Tiredflower, Bosque del Apache National Wildlife Refuge, San Antonio NM, November 10, 2012
Tiredflower, Bosque del Apache National Wildlife Refuge, San Antonio NM, November 10, 2012

Dang - what next?

Poor Salvador broke three bolts getting the 20 year old water pump off. Three long bolts that go through the water pump and then through the timing chest cover into the block. Before he started, he pointed out to me that these three go through the water jacket in the timing chest and often seize up over time. He was right. Now the timing chest cover needed to come off to extract the bolts. He also suspects a long term leak around the old timing chest to block gasket. There is evidence of a trace of oil in the coolant. So all in all not a bad idea to replace this gasket as long as we are so deep into the engine.
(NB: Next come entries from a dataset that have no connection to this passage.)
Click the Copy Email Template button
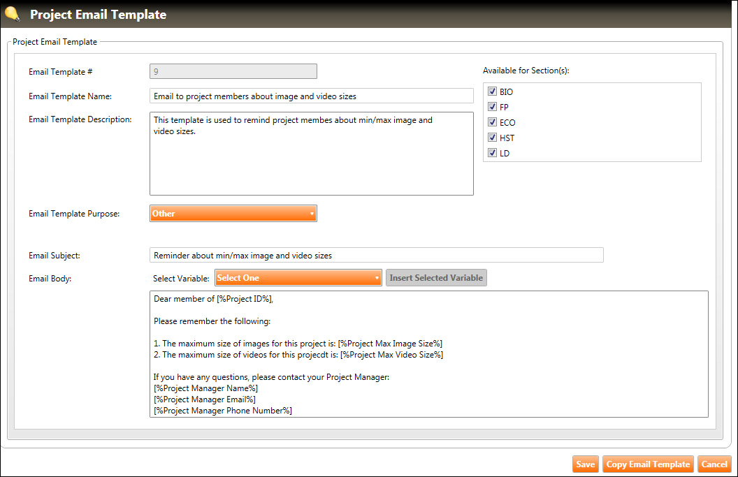738x477 pixels. pyautogui.click(x=648, y=464)
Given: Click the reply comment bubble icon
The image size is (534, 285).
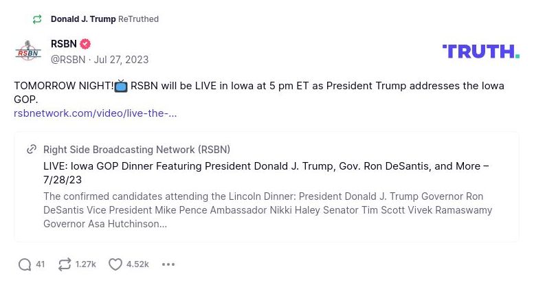Looking at the screenshot, I should (x=25, y=264).
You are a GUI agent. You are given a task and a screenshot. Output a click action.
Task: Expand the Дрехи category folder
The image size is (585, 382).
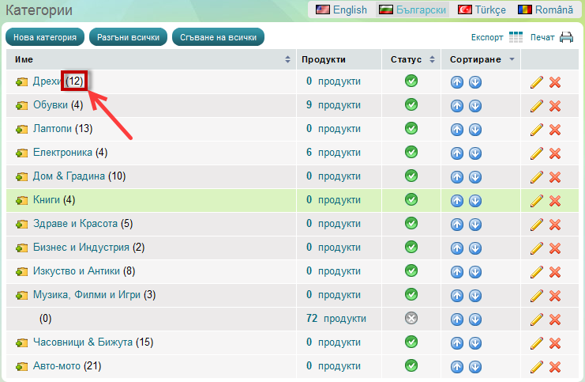tap(22, 81)
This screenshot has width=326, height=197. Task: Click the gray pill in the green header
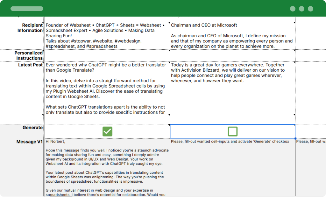point(27,9)
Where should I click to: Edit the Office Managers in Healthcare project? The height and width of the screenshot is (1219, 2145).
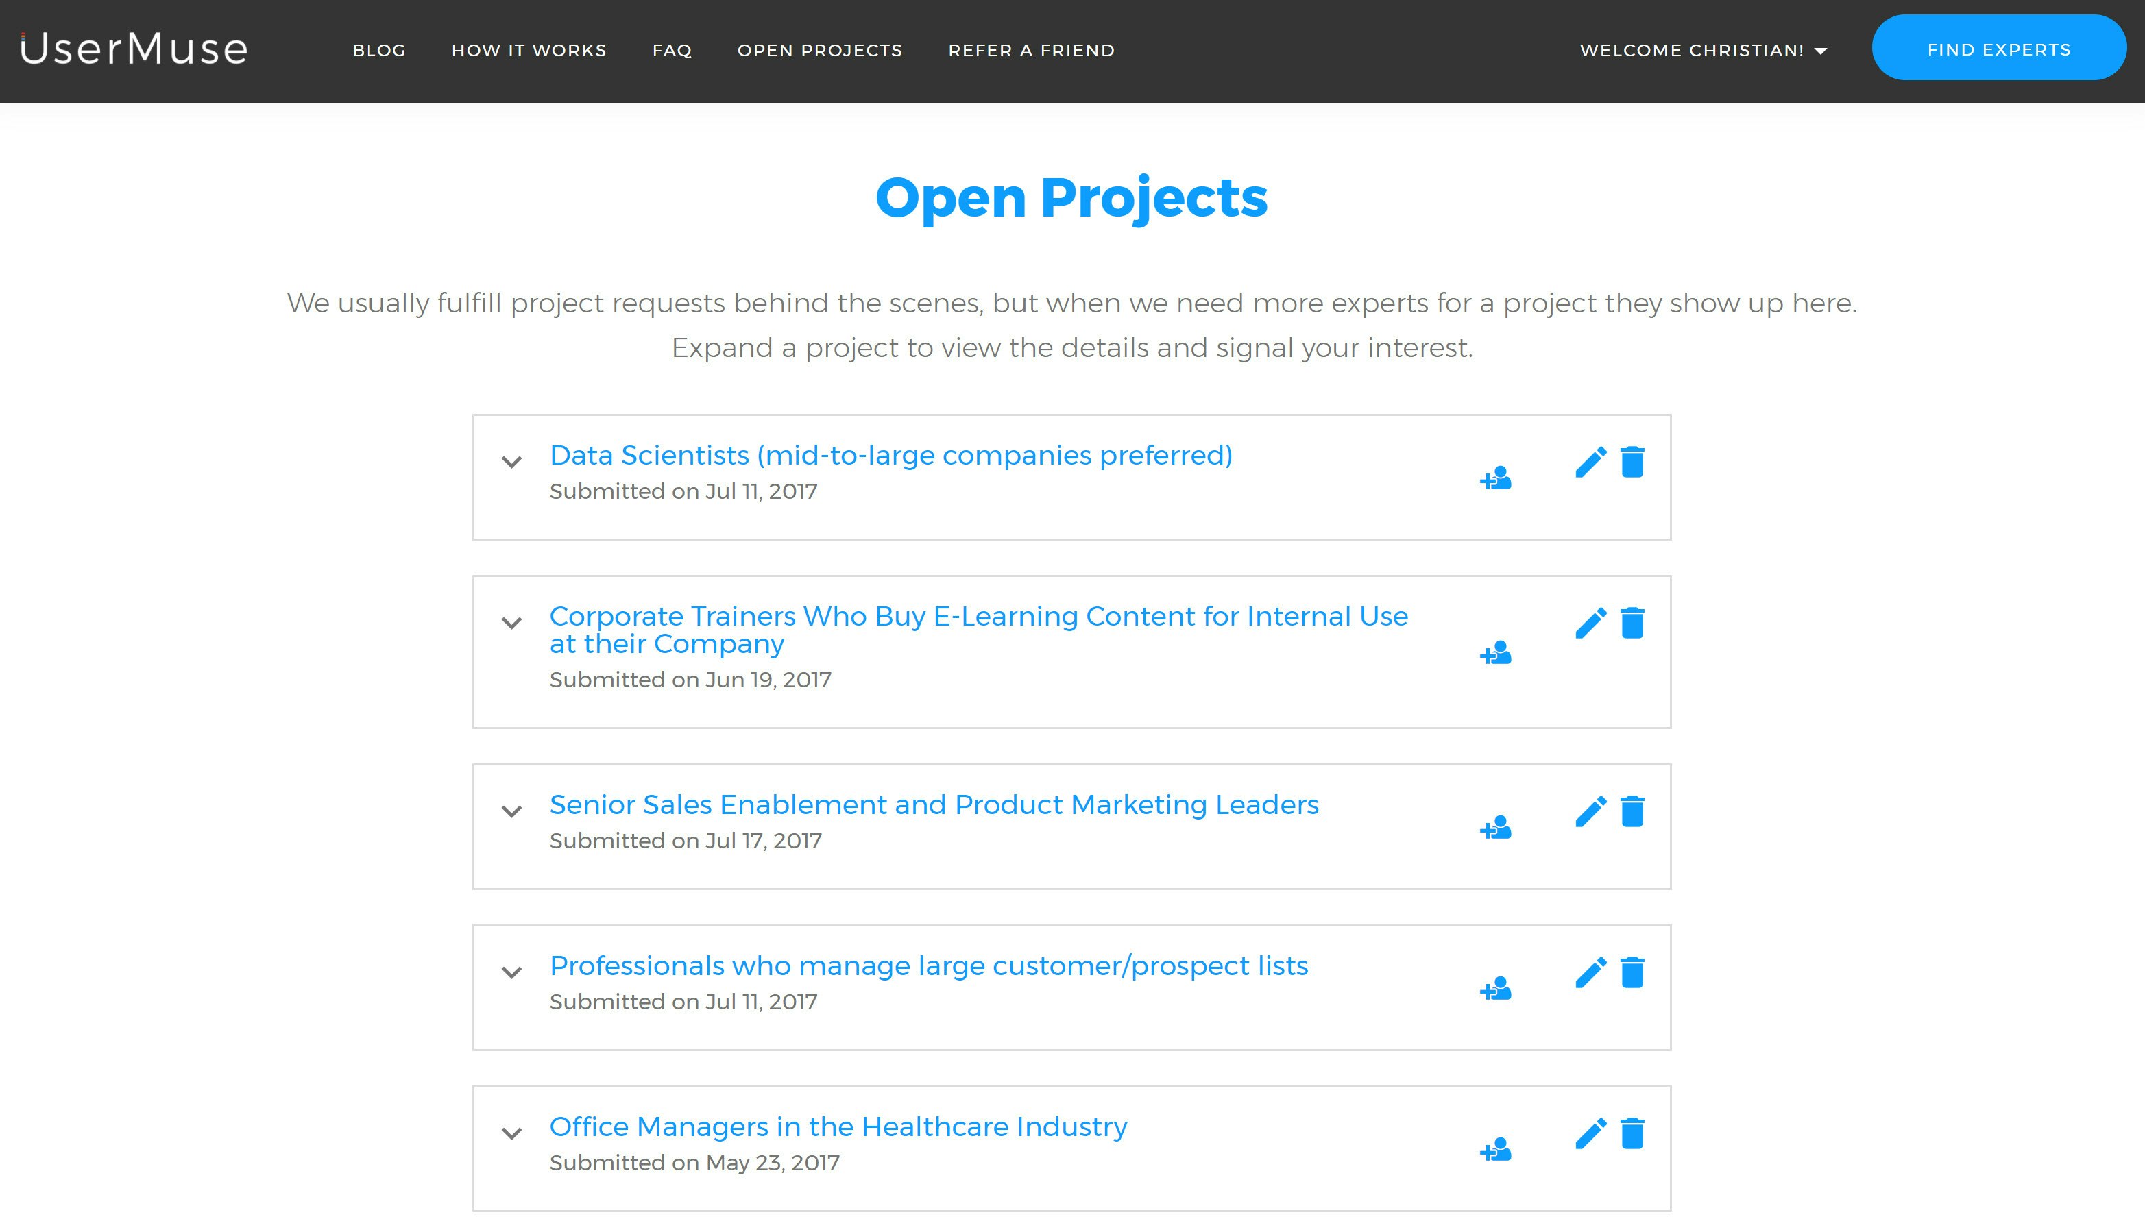1591,1134
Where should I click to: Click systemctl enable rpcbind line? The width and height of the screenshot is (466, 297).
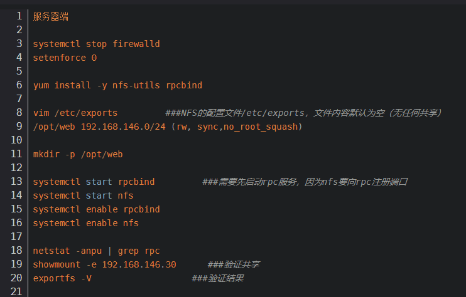pyautogui.click(x=96, y=209)
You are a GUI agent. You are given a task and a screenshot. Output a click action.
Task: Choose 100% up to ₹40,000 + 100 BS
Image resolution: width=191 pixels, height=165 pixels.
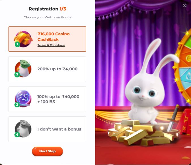point(47,99)
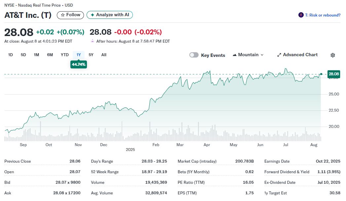Toggle the Key Events switch

(x=194, y=55)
We're getting in pretty deep here but this stuff needs to be done eventually and doing it now saves the considerable labor of getting this deep into the engine at some later date.

What does the open timing chest reveal? Why a stretched timing chain of course. More parts to order...

What's another couple of days sleeping with my head 10 feet from passing traffic in the grand scheme of things?

Night camp

Drycamped - San Antonio Mechanic Shop, San Antonio NM

The Heliograph in the Apache Wars

"The mountains and the sun...were made his allies, the eyes of his command, and the carriers of swift messages. By a system of heliograph signals, communications were sent with almost incredible swiftness; in one instance a message traveled seven hundred miles in four hours. The messages, flashed by mirrors from peak to peak of the mountains, disheartened the Indians as they crept stealthily or rode swiftly through the valleys, assuring them that all their arts and craft had not availed to conceal their trails, that troops were pursuing them and others awaiting them. The telescopes of the Signal Corps, who garrisoned the rudely built but impregnable works on the mountains, permitted no movement by day, no cloud of dust even in the valleys below to escape attention. Little wonder that the Indians thought that the powers of the unseen world were confederated against them."